Esa posguerra hay que prepararla desde ahora, porque la forma en que gestionemos la crisis, con prioridad absoluta a la salud de la población, hará más o menos difícil la reconstrucción.
A una economía de guerra tendrá que sucederle una economía de posguerra, en la que el gasto público sea el motor de la recuperación, como lo ha sido en todas las posguerras. Pero solo se consolidará si se genera empleo y si la gente se siente segura y recupera su vida cotidiana.
La financiación de esa política expansiva, más allá del obligado endeudamiento, requerirá imaginación para crear una nueva arquitectura financiera y capacidad de gestión para operar una economía distinta, que no caiga en la trampa secular de una austeridad de servicios esenciales. Porque el Estado de bienestar es la fuente de productividad que es la fuente de riqueza.
Pero también sería el momento de ensayar modelos no consumistas que conduzcan a la transición ecológica y cultural que tanto se proclama. ¿Puede reactivarse la economía disminuyendo el consumo superfluo? Sólo si hay un cambio en los patrones de gasto, que faciliten la inversión, mantengan empleo e incrementen productividad.
En Italia, clubes de barrio y una panadería de Oregina ofrecen pan gratis a los vecinos en situación de necesidad, agravada por la pandemia. Foto: EFE/EPA/Luca Zennaro.

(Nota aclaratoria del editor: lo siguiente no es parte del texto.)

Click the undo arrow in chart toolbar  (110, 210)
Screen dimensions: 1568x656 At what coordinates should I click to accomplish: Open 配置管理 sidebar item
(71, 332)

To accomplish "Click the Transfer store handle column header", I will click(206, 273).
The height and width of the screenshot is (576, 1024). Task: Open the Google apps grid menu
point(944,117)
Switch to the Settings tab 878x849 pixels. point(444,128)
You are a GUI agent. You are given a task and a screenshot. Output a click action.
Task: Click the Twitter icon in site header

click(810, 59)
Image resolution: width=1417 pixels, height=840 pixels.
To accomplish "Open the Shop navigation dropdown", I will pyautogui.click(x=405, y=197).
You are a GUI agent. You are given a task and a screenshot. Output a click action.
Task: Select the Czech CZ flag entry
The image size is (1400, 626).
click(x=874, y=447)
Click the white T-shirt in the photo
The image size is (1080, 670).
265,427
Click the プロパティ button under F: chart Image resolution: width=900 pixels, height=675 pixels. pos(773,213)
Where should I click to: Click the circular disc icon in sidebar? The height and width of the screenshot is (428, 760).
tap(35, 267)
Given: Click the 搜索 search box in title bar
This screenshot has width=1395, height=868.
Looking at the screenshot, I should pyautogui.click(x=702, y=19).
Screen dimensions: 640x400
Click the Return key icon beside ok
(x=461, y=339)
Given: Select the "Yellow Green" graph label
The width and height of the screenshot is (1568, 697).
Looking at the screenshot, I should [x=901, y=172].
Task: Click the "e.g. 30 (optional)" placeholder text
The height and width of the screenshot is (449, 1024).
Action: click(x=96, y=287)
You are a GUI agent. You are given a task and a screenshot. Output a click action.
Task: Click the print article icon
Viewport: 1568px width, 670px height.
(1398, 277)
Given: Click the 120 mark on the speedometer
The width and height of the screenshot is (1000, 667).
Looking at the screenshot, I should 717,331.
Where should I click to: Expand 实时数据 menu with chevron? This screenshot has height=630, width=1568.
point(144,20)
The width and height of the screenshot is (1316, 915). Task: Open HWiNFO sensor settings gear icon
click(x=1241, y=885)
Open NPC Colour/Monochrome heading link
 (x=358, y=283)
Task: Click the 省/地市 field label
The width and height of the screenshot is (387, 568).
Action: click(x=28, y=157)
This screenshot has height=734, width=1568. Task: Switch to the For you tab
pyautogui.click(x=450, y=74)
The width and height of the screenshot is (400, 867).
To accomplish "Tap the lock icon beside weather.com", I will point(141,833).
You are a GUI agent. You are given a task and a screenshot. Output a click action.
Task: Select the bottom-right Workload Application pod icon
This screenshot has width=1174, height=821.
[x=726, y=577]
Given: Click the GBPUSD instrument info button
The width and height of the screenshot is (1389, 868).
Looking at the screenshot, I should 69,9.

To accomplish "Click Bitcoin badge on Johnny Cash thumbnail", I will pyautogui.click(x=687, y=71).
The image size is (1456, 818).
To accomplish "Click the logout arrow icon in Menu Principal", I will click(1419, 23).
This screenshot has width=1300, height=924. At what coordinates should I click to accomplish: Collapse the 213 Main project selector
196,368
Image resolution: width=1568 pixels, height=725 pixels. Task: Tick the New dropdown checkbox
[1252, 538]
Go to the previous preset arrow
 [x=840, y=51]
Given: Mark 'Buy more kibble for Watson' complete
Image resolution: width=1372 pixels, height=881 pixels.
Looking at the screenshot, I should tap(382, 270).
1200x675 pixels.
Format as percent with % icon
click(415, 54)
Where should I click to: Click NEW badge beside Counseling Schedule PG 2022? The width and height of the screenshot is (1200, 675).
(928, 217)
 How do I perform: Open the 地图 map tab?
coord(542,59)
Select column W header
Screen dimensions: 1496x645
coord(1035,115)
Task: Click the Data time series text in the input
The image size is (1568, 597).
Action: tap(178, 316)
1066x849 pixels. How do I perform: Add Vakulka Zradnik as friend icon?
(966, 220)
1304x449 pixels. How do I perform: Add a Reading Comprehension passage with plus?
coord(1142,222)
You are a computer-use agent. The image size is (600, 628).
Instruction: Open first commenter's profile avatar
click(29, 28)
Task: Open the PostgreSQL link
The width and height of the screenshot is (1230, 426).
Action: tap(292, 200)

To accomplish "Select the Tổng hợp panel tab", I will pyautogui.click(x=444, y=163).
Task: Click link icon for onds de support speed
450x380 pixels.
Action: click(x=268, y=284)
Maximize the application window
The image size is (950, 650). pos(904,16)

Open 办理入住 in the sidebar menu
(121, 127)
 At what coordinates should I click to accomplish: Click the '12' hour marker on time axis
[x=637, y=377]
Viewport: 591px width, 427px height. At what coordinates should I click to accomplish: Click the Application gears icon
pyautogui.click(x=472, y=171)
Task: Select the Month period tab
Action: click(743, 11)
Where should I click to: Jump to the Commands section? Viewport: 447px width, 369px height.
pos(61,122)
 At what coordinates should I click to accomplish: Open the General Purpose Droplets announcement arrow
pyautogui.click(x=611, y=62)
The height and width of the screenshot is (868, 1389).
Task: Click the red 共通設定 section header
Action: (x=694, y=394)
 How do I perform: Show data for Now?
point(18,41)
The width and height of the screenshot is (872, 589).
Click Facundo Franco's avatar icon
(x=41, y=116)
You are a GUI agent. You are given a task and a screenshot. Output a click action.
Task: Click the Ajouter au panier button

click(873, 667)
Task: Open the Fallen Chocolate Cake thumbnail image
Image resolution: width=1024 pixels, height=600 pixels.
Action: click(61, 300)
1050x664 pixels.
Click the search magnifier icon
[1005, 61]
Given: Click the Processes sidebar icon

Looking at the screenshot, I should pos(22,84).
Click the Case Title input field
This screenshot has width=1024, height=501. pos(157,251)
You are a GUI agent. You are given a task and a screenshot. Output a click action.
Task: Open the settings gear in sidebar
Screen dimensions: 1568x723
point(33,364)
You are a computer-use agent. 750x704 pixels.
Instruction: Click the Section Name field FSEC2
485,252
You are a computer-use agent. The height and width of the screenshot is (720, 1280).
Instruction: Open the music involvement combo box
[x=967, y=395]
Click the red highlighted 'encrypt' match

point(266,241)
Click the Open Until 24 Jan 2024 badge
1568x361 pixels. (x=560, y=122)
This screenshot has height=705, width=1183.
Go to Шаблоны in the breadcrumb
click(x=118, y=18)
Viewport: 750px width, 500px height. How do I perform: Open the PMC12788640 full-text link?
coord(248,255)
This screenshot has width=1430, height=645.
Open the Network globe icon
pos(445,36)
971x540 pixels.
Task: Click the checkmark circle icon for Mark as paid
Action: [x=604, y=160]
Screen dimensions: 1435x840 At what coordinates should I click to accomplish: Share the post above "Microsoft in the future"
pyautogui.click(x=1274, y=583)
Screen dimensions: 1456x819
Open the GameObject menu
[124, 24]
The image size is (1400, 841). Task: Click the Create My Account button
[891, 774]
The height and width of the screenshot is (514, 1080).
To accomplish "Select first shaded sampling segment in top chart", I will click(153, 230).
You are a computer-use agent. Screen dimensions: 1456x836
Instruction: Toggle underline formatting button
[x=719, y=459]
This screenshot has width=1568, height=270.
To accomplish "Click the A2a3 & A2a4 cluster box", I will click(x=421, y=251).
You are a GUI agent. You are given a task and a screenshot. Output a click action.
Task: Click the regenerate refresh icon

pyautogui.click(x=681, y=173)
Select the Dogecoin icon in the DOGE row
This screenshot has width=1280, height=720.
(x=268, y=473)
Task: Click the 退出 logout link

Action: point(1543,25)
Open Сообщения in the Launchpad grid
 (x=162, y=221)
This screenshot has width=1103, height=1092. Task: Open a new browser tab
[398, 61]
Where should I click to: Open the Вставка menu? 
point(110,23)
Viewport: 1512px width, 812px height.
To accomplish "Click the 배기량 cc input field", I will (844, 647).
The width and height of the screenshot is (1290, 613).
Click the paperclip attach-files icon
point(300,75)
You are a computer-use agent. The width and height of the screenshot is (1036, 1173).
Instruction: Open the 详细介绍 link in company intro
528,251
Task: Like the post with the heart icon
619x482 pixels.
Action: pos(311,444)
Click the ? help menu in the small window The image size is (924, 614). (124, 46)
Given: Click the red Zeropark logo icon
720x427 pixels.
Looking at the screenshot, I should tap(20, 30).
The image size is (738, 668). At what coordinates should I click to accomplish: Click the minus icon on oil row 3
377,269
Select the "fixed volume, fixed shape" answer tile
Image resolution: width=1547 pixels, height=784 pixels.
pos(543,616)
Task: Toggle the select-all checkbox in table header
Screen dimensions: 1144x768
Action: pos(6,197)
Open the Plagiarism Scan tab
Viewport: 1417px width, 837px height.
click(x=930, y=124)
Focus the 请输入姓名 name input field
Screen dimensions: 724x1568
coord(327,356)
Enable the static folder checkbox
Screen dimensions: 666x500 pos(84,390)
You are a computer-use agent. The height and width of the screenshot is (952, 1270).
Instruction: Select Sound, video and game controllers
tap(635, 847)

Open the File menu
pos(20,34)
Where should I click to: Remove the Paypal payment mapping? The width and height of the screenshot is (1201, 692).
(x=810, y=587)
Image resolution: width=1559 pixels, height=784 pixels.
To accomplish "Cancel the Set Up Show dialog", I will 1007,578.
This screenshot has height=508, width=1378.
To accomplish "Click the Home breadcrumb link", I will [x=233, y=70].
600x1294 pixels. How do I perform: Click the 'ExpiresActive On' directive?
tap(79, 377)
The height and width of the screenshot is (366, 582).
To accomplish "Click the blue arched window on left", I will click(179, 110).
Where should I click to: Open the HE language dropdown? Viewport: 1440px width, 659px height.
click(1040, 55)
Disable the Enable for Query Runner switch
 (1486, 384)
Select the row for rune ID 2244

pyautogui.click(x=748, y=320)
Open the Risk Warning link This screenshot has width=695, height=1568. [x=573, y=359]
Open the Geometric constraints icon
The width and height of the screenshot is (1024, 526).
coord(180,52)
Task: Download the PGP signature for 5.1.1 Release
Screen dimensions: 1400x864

Los servicios básicos (lo que se recortó en las políticas de austeridad destructivas) deberían ser no solo el motor de la inversión sino también de la demanda. Y no habrá otra forma de financiarlo a largo plazo que mediante un aumento de la carga fiscal a grandes bolsas de acumulación de capital que hoy día tributan poco o nada.
Reinventar la fiscalidad quiere decir superar el enfoque de gravar sobre todo a las personas o a las empresas para centrarse en una regulación impositiva del mercado global de capitales que hoy día ha perdido gran parte de su función productiva para incrementar sus ganancias mediante creación de valor virtual y crecientemente inestable.
Una fiscalidad inteligente podría a la vez generar recursos para gasto público de manera no inflacionista y regular los flujos globales de capital. Entre la desglobalización aventurada y la globalización descontrolada de capital hay margen para iniciativas coordinadas de los estados que asuman un control estratégico de la economía en un marco al menos europeo.
Esa economía debería, además de ser sostenible, incluir un Estado de bienestar desburocratizado y preparado para los choques venideros.
Choques que serán tanto menos dañinos cuanto que vayamos encontrando un equilibrio entre producir, vivir y convivir. Convivir entre nosotros y con este maravilloso planeta azul que seguimos maltratando.
Después de la guerra podemos desembocar en una espantosa crisis económico-social o en una nueva cultura del ser, sin la cual no sobreviviremos mucho tiempo.